| Hammond L-100 Description : Classic mechanical tonewheel organ . Description : It is really weird to write about the Hammond L-100 as it is one of those classic keyboards that everyone knows about anyway so it is a bit difficult to write something new and exciting about it. But I can tell you what I think about it anyway. When I started playing with Thomas Johnson ( Änglagård, Reminder ) at school when I was around nine or ten years old the Hammond organ was a kind of holy grail when it came to organs…If you had a Hammond organ you were set…5 or 6 years later Thomas proudly announced that Tord ( Lindman guitarist of Änglagård ) could take his little drawbar Elka organ home from the rehearsal studio. Thomas had bought a Hammond L100 and a Leslie cabinet ( the revolving speaker that really gives the Hammond it´s signature sound ). And for a couple of years when I was playing with Änglagård I was pretty inito the whole Hammond thing. When we recorded we used both Thomas´s L100 and used to borrow or rent B3s. I always preferred the L100 to the B3 because I felt that the thinner sound of the L100 was edgier and more guitarish in character and less church organnny than the B3. I don´t know if it makes any sense to you but that was my view of it all. When Thomas started playing with Reminder we continued using Hammond organs. Usually the B3 at the EMI studios in Stockholm I started to feel really really bored with the whole classic organ sound so when I found an add in a paper advertising a Jen Allegro organ for sale for 250 kr I jumped at the opportunity. This became the Kitchen organ. For a long time I preferred thinner reedier sounds or more theatre organny sounds ( as in exagerrated vibratos and spring reverbs ). Also it felt so clicheed with the Hammond...Using the fast leslie when the emotional section in the song comes…It just felt really really boring. In march this year we brought Thomas´s L100 and leslie to the studio and back to life…and I must admit. The sound is fantastic.. It is a classic rock sound for all the right reasons. Loads of punch and distortion and really versatile when you start messing with the drawbars. Take this the right way…I am not throwing out the Hohner Lilput or anything. I just think the sonic palette at Roth Händle has been widened a bit.
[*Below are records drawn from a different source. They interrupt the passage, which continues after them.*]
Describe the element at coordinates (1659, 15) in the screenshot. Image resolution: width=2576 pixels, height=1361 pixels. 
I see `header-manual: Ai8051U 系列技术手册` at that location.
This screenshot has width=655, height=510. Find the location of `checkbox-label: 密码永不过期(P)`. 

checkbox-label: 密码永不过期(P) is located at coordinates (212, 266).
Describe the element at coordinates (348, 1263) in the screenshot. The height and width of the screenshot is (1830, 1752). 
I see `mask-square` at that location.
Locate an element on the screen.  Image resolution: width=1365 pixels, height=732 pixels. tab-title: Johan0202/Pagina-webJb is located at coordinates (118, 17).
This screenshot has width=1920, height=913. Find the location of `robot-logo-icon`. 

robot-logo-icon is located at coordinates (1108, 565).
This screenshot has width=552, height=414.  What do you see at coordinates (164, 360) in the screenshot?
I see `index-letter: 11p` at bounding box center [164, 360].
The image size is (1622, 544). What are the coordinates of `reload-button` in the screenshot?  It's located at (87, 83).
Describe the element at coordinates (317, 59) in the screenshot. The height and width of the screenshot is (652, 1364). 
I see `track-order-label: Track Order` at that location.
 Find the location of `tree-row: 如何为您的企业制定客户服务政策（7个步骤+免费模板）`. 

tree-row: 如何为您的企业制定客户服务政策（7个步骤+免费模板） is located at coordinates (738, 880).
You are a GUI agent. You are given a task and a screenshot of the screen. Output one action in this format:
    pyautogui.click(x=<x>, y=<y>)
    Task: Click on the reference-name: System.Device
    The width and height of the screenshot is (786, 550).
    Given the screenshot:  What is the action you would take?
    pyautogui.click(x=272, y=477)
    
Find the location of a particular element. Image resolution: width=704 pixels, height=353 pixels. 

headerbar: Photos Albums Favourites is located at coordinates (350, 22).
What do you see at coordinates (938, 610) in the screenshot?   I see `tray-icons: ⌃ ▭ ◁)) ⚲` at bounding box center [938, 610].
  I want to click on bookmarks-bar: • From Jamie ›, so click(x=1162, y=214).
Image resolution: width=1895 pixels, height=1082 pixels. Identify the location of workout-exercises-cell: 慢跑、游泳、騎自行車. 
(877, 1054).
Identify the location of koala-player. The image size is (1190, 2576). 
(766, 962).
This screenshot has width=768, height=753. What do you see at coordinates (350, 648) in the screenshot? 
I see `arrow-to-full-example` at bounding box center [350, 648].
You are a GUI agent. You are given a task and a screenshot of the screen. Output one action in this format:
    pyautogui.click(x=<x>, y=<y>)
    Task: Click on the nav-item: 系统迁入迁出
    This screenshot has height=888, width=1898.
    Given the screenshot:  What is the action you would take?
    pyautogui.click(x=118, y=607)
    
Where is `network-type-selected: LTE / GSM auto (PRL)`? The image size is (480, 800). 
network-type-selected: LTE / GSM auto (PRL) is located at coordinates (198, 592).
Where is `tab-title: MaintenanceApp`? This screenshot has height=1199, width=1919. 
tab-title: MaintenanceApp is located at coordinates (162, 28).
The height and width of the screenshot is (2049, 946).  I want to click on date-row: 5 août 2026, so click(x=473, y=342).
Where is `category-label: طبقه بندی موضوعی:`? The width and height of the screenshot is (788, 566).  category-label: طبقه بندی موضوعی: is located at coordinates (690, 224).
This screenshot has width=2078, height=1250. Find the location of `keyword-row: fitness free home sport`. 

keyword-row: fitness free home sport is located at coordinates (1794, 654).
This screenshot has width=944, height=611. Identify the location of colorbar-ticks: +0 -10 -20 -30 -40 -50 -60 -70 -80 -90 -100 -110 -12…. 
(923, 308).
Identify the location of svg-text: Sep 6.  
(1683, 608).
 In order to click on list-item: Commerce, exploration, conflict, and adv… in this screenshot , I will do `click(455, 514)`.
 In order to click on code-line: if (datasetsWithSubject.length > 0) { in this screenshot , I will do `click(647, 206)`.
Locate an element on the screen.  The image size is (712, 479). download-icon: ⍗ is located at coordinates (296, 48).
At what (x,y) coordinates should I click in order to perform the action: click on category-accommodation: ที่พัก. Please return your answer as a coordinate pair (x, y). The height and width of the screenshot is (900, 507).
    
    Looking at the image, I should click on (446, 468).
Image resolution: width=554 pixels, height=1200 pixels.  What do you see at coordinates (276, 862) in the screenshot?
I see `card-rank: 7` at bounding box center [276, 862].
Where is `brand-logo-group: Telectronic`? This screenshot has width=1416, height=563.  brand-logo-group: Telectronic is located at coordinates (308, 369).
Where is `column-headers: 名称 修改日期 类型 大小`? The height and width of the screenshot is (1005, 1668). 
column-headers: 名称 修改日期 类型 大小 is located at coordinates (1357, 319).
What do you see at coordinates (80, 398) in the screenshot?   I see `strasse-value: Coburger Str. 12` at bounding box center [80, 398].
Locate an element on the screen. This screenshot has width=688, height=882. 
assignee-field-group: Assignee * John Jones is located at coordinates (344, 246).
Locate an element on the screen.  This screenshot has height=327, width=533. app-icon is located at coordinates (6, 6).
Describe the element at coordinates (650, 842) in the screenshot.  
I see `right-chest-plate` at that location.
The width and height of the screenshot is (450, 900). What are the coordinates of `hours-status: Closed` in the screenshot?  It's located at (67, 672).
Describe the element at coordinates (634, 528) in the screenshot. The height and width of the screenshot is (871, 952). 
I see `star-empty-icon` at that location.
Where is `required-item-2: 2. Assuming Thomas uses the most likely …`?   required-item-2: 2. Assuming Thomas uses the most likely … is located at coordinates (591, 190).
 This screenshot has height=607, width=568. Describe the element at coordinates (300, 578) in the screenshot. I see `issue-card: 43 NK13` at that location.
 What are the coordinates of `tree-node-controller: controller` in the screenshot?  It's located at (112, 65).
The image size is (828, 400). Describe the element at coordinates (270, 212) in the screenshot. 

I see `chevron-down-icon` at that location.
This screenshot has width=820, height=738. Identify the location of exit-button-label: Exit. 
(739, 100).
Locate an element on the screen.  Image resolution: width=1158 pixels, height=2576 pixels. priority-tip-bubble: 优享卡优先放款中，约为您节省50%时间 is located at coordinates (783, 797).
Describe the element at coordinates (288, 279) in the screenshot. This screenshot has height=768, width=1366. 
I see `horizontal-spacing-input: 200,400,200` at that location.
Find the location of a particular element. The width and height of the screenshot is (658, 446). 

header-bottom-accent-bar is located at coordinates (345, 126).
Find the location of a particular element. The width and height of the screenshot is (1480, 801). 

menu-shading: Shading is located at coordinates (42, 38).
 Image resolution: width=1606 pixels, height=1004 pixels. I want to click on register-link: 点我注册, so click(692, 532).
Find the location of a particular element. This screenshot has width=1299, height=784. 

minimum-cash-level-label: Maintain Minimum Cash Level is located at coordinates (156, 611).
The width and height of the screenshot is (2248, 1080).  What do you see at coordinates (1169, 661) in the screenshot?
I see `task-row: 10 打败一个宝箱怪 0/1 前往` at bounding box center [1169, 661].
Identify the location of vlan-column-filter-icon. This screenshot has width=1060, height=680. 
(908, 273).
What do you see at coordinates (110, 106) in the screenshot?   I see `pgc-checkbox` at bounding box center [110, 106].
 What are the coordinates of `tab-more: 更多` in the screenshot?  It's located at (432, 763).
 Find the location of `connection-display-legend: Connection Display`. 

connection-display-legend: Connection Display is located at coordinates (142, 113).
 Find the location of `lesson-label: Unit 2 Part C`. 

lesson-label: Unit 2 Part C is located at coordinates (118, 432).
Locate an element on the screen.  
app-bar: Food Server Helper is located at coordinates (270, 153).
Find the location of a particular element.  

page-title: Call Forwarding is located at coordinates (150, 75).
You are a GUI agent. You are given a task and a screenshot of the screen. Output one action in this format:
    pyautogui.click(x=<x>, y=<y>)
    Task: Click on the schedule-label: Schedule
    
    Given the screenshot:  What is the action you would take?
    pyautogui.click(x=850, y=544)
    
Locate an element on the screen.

Also there are loads of little tricks one can do with the Hammond…Di´ng it for instance…The L100s original tone is really great. Another cool trick is to turn it off while playing which means that the tone dips…( Tony Banks used this trick on the Genesis album Trespass ).
So far we have used it with Two times the trauma and Blanc but I think it will be used a lot more in the future. I´ll let you know.